§ Your objective: Make a verbatim transcription of the records, without the pictures.

##### Source material #####

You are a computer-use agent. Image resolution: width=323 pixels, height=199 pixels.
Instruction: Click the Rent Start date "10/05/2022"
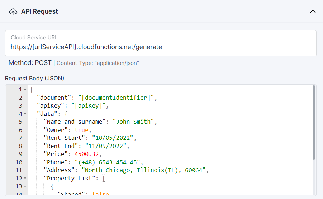(113, 138)
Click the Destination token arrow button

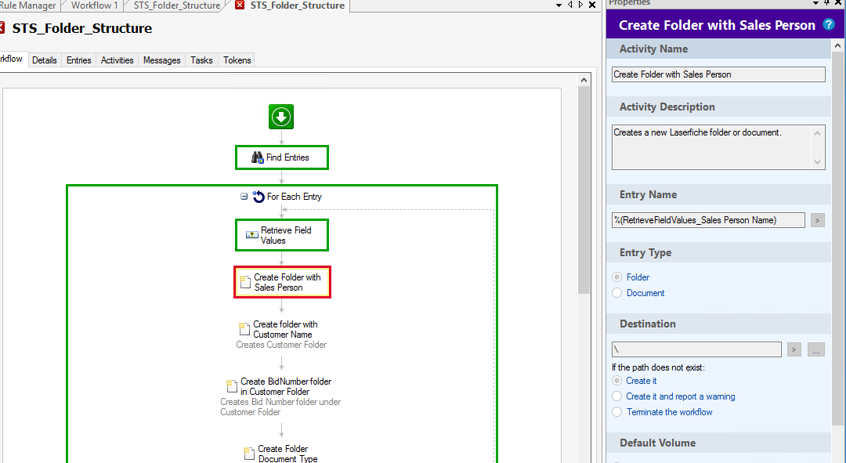click(x=794, y=349)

#####

§ Expected output:
You are a computer-use agent. Image resolution: width=323 pixels, height=199 pixels.
Instruction: Click the Rent Start date "10/05/2022"
(113, 138)
Click the Destination token arrow button

click(x=794, y=349)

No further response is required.